So how do these car chargers work? Do you just pull up and plug in or do you have a metered connection and pay with a CC? I know I could look, but chances are someone here has first hand knowledge.
With Tesla, you have an account. When you use a Supercharger, like the ones in front of Teeter, you just back in and when the the charging cable connector gets close, press the button on the cable, and your charge port door will open. Plug it in an you are set. You keep a card on file with your Tesla account and the charges go onto that.
Other Tesla chargers (called Destination Chargers, Level 2, they charger slower and might not be tied into the ecosystem as smoothly) might not be as automated.

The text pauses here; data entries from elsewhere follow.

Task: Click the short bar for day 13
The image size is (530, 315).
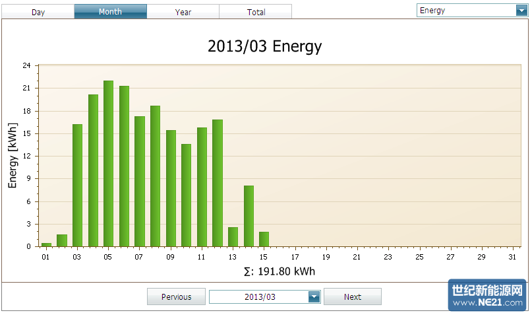Action: [233, 236]
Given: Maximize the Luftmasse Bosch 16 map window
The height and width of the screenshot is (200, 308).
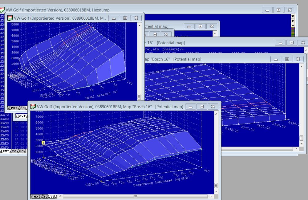Looking at the screenshot, I should point(202,107).
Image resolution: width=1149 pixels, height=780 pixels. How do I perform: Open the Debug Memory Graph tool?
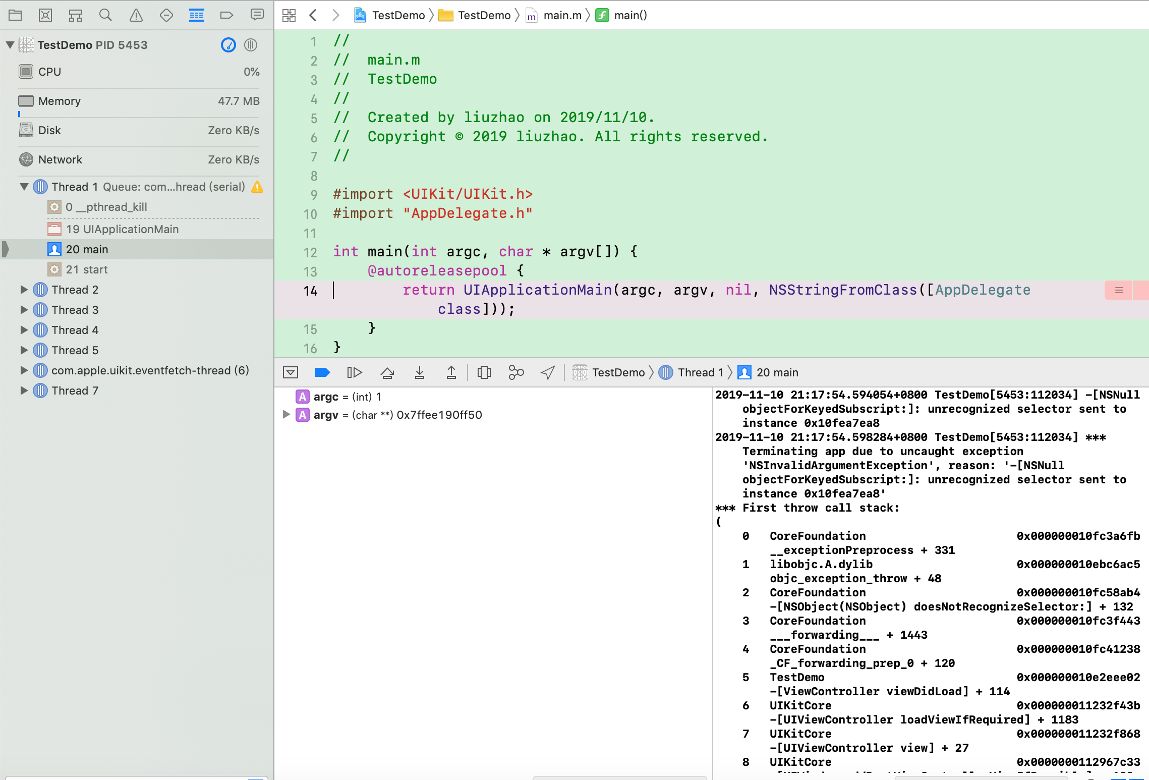(x=516, y=372)
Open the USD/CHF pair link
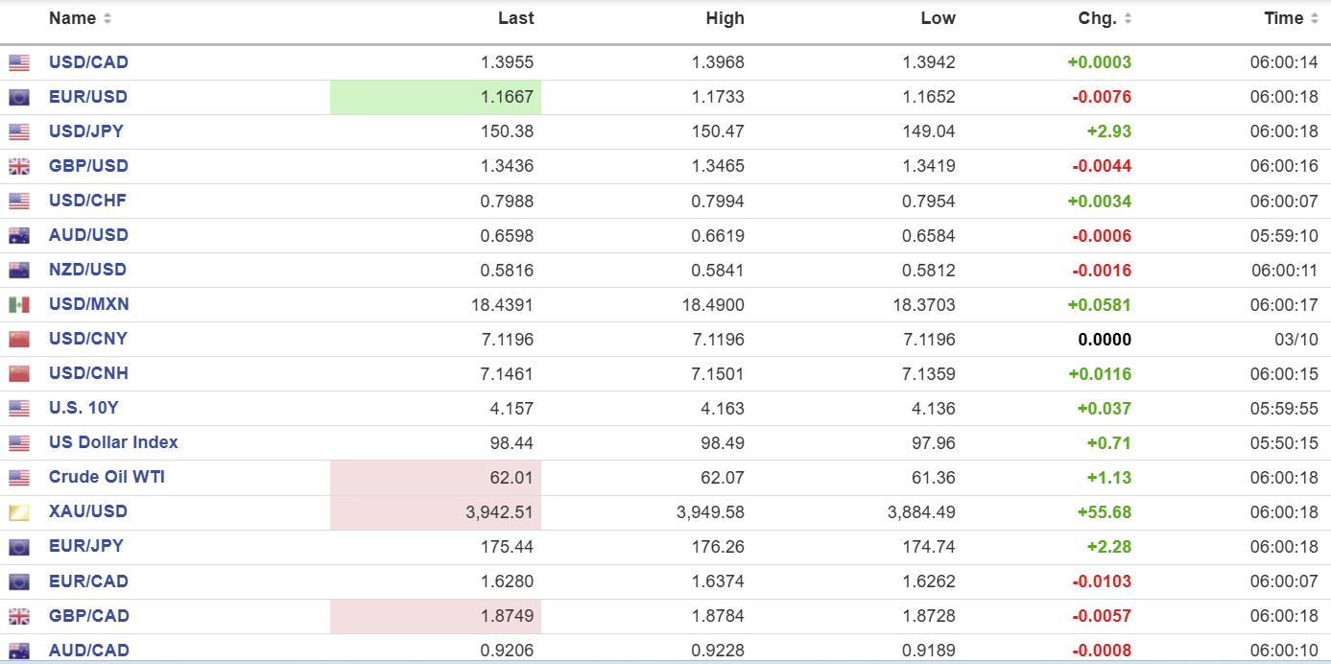Screen dimensions: 1331x664 [x=87, y=201]
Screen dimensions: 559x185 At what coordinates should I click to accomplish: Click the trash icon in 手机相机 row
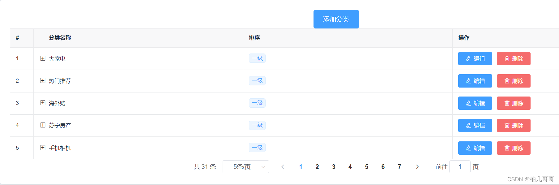click(507, 148)
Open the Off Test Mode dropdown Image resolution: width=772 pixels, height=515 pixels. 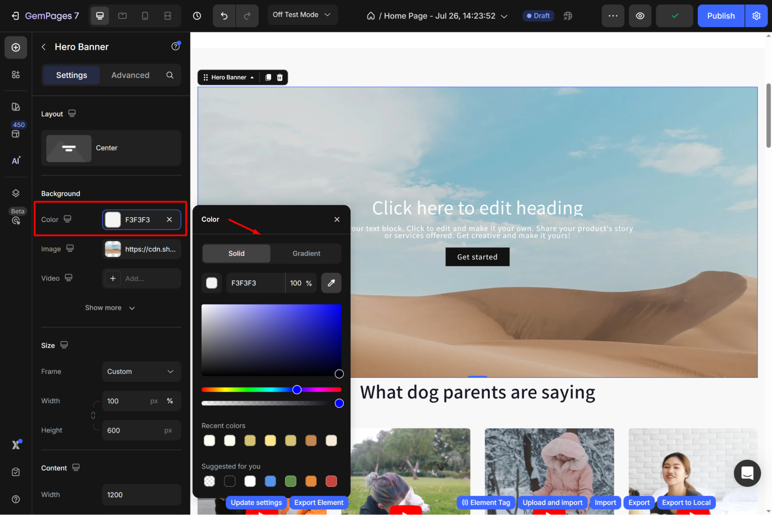(302, 15)
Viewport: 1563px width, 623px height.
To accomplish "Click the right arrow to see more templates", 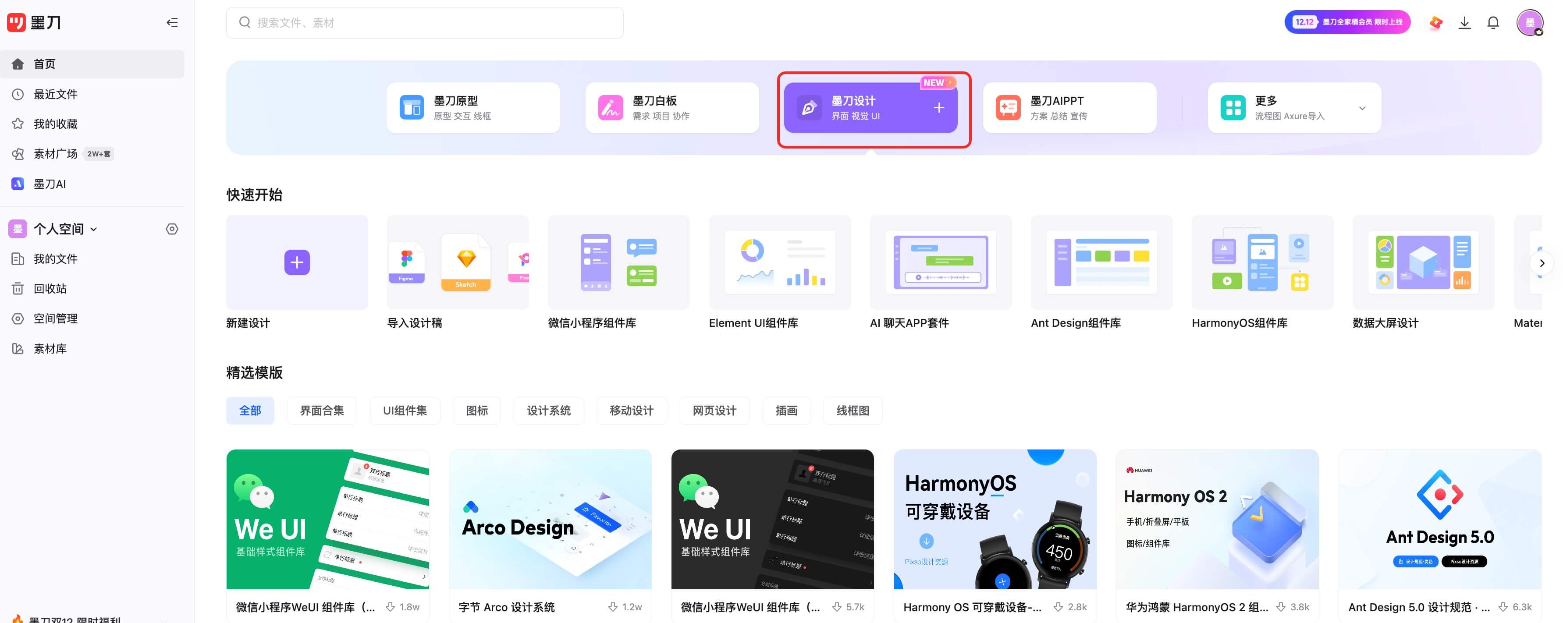I will tap(1542, 263).
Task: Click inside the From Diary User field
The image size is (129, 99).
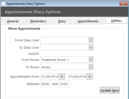Action: pyautogui.click(x=65, y=40)
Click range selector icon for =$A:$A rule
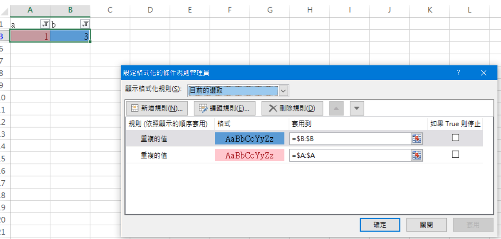501x239 pixels. [x=416, y=155]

Other EVs, its a grab bag right now. Some are free, like those ones in front of Giant. That company, Volta, I think, thinks that they support themselves with advertising. For now they are free. We'll see if that lasts. Other slow chargers like that might be free, some places offer free charging as an amenity. Or its subsidized like ones in govt locations to support EV adoption.
You will find a lot of other pay charging options. Most of them require an account with that specific service, and stories of low charge rates and inoperable charging points are a common theme in both reviews by magazines and from consumers. Ford is hoping to smooth some of that out by basically bundling a lot of these networks together into one account for you, which they then interface for you. Its looking better than trying to juggle three or four accounts with different companies yourself so far. I dont thing GM has offered anything like that.
For those, you need to either pay via an app type account on your phone, but some chargers allow for using a card, but thats not very common. The EU requires that. But not the US. This article describes some of those challenges. Every mutil car EV road test I read speaks to the same challenges. And when I do buy an EV, it will be a Tesla, an charging infrastructure is one very big reason. Nobody else allows you to plug your route into the NAV and charts your course including chargers that are almost certainly working. Other brands, not even close.
One of the biggest barriers to EV adoption is the charging network. There are roughly 136,400 gas stations in the U.S., but just 43,800 EV charging stations.